→ **YOUR GOAL**:
Exclude the pictures, then repeat exactly each line from the one containing "Instruction: Click the Сохранить button" to the final line of the records that follow.

[Collected data entries]
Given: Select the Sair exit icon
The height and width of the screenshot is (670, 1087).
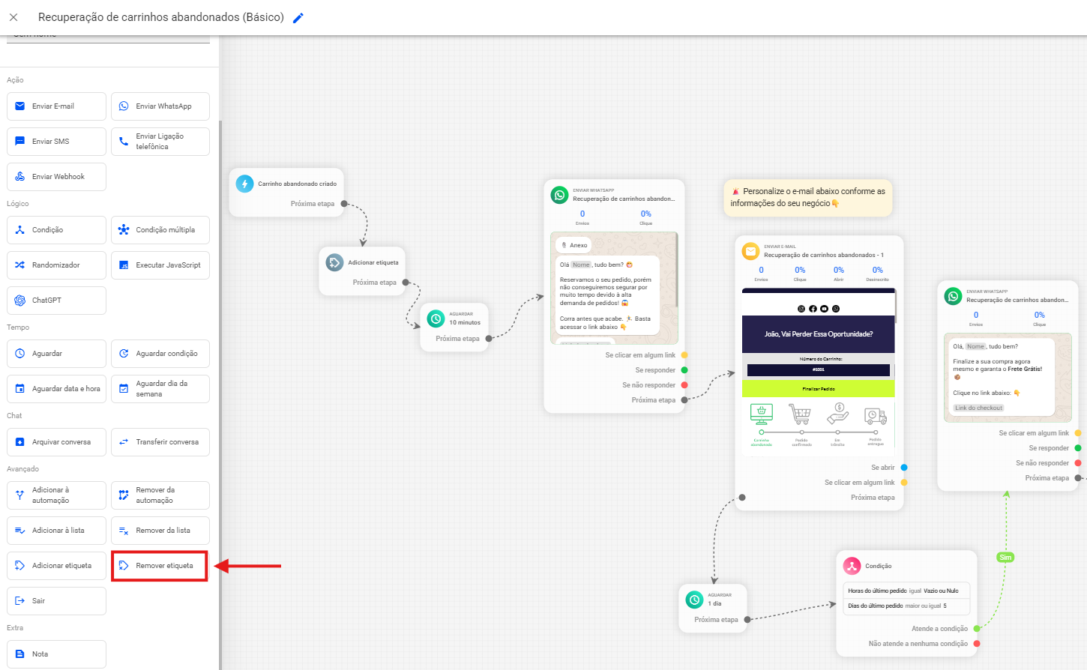Looking at the screenshot, I should [20, 601].
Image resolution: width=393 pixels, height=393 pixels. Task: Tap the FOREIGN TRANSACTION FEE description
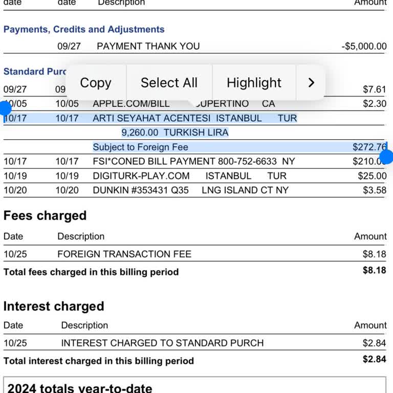(x=124, y=254)
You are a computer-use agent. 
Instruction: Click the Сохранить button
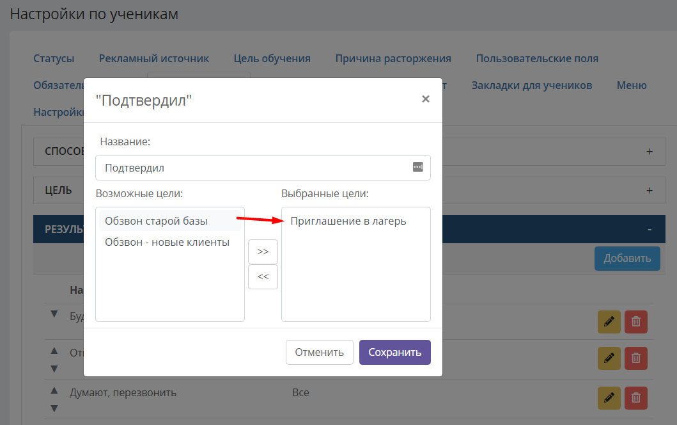pyautogui.click(x=394, y=353)
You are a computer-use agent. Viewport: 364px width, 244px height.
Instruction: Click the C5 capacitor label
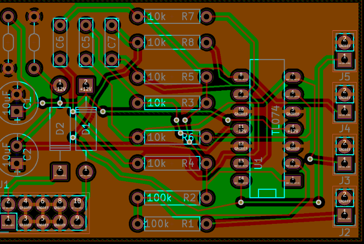pos(86,42)
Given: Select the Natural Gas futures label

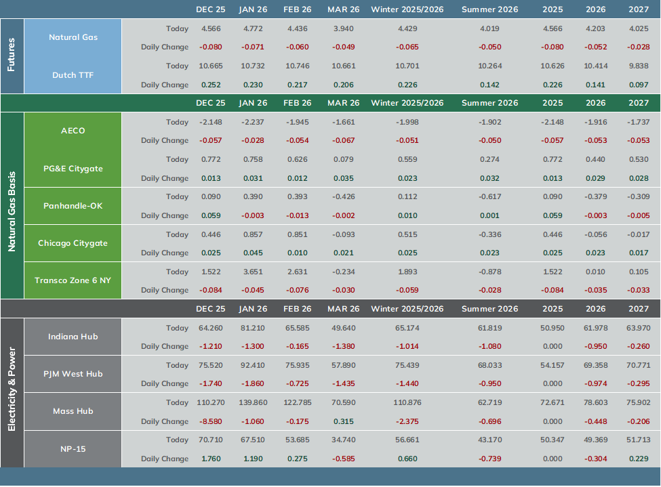Looking at the screenshot, I should (73, 37).
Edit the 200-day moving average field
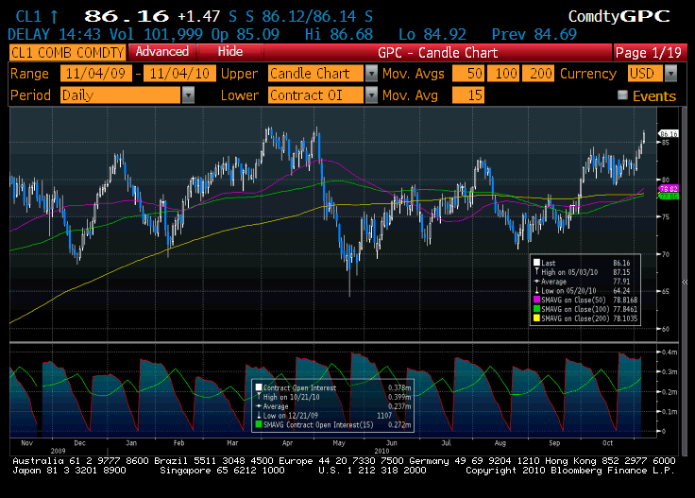 [540, 74]
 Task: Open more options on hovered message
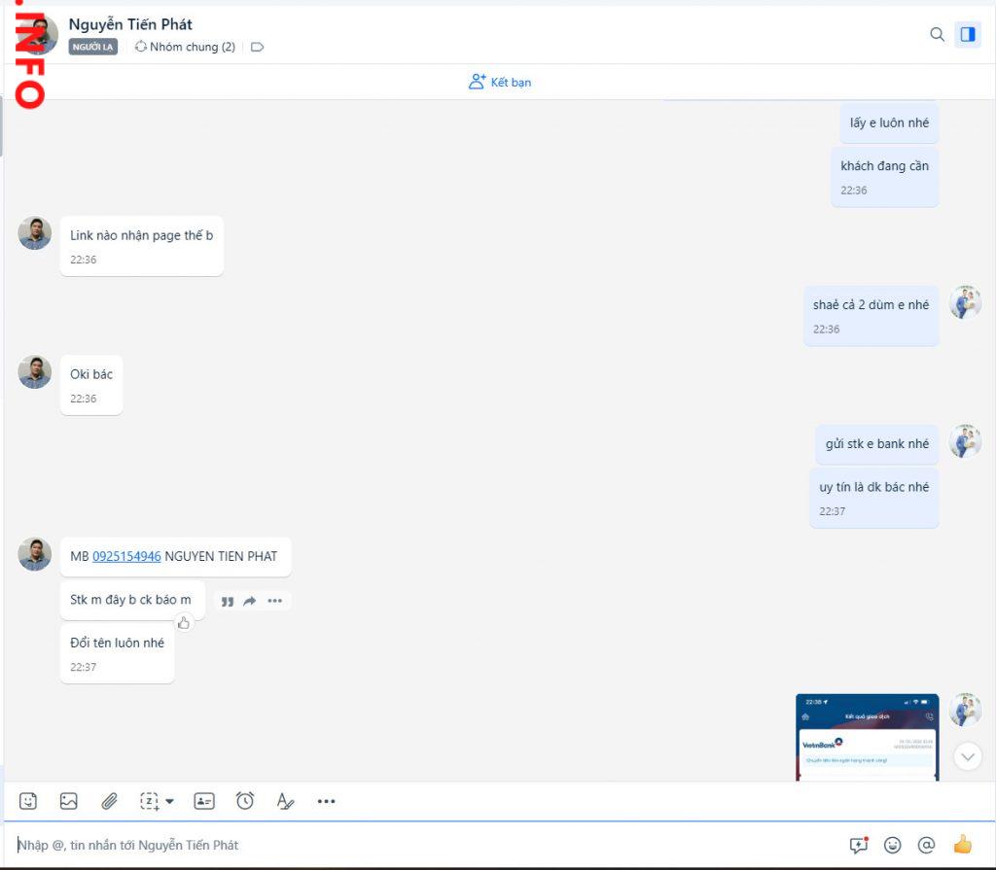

→ **EXERCISE OUTPUT**:
Instruction: Click the Сохранить button
pyautogui.click(x=394, y=353)
You are a computer-use agent. Viewport: 364px width, 244px height.
Instruction: Click the C5 capacitor label
pos(86,42)
Given: Select the Natural Gas futures label

Looking at the screenshot, I should (73, 37).
Edit the 200-day moving average field
 [540, 74]
 Task: Open more options on hovered message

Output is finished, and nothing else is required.